His attorney of record, Dr Obonye Jonas got closer to Morupisi and whispered something into his ear as well, before he let him free. Already Morupisi’s movement seemed so restricted as he could not move many steps away from the place where he entertained the journos. Even questions from journalists seemed to agitate him as at some stage he just blasted the scribes: “ Go and ask those people!” with a semblance of anger. That was just before he was whisked away.
He had now become the cynosure of all eyes as journalists tormented him with inquiries. The media inquiries seemed to harden his feelings as he wore a serious demeanour throughout the engagement.
In his prompt responses, Carter talked about the situation at the Village State Prison, which he said, was inhabitable. “The food is not right, hygiene is not right and everything is just spilling over. There is also a lot of bullying from the people inside. There is also drug abuse and I was abused verbally,” he told journalists.
He was concerned that fellow prisoners do a lot of drugs like marijuana (motokwane), for which he blamed prison warders, and some members of the intelligence community to be behind the drug cartels at the State Prisons.

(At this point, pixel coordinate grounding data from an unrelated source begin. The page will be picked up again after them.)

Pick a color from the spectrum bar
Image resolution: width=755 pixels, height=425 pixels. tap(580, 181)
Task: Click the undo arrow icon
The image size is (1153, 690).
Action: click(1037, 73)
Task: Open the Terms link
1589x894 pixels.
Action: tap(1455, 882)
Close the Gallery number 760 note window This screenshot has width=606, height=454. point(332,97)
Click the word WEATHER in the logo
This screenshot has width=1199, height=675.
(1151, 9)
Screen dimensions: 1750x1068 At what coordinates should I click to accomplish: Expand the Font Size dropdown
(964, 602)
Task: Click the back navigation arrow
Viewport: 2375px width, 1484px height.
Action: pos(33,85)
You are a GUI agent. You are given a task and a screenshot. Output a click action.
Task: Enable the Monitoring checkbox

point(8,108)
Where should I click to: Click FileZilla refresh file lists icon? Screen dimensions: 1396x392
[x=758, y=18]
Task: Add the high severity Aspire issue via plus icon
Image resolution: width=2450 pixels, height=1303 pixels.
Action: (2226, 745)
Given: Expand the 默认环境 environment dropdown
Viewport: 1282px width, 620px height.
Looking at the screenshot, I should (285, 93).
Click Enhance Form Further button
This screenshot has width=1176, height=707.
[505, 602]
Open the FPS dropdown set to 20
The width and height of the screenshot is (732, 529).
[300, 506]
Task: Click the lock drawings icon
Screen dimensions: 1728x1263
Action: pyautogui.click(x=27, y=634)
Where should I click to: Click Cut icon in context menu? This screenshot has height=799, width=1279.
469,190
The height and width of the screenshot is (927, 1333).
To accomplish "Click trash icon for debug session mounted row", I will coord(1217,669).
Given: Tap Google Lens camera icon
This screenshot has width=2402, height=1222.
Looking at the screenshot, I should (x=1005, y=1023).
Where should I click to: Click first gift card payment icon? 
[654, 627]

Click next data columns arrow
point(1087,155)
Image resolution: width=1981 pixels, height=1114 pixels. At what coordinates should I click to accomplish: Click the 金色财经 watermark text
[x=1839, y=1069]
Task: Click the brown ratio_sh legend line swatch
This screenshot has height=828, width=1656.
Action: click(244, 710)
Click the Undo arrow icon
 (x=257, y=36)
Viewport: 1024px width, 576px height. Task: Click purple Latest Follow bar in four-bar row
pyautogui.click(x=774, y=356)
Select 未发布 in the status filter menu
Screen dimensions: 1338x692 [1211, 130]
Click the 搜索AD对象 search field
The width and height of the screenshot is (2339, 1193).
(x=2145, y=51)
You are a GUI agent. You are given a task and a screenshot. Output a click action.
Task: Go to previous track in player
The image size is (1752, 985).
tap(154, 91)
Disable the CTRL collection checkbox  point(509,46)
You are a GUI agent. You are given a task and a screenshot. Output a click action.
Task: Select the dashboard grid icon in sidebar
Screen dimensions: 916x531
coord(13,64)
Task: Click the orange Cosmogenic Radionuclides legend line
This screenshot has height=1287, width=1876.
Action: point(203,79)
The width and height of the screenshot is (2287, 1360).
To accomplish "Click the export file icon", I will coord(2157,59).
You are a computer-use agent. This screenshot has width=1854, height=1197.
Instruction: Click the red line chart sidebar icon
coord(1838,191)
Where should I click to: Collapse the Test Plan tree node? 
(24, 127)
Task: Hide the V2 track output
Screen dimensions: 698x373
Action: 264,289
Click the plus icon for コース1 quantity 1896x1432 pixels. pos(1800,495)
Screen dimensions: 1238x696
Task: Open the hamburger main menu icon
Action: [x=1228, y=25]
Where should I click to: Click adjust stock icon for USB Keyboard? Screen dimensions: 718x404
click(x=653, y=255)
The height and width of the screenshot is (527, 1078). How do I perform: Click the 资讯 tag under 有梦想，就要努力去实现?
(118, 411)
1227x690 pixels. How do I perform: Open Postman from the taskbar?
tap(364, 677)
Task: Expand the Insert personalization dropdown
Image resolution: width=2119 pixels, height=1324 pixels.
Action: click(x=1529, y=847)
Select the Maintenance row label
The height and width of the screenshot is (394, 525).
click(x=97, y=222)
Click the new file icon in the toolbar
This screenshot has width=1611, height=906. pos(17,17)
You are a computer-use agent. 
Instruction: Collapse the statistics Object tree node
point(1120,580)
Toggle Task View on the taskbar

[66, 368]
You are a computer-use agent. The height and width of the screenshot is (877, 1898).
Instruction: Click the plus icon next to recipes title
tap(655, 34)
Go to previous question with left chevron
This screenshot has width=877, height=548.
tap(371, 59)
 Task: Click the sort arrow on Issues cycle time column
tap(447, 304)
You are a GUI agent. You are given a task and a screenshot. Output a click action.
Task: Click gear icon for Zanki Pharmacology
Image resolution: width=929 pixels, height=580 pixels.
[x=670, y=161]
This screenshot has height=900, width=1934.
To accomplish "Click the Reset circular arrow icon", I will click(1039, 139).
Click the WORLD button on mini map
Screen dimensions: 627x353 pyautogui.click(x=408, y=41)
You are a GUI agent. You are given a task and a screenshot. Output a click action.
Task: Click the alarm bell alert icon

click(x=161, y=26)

“It’s their business. Those things are not prisons, they are commercial drug centres. Remember it’s (Prisons) enclosed with no access by the public but entrance is limited to the officers/intelligence,” he said. He further explained that he has since written a complaint letter about the state of prisons to Minister Ramaotwana and the Commissioner Prisons.
Carter’s troubles with the law commenced in November 2022 when a Gaborone High Court convicted him on three counts of corruption and money laundering. He was slapped with a suspended sentence and paid P130, 000 in fines.
Perhaps, as an endeavour to set himself from the burden of a conviction, Carter appealed the decision of a court a quo to the Court of Appeal, where hell would break loose ahead of the 2024 General Election. Carter wanted to clearer off the albatross of a conviction that denied him an opportunity to contest the polls as a parliamentary candidate. The IEC denied him a chance to contest.
Unfortunately for him, the CoA would later impose a custodial seven-year custodial sentence. He was slapped with 18 months imprisonment for count one, five years for count two and seven years for count three to be served concurrently.
Now, after all long legal arguments, the CoA re-imposed its decision, which was overturned by the High Court.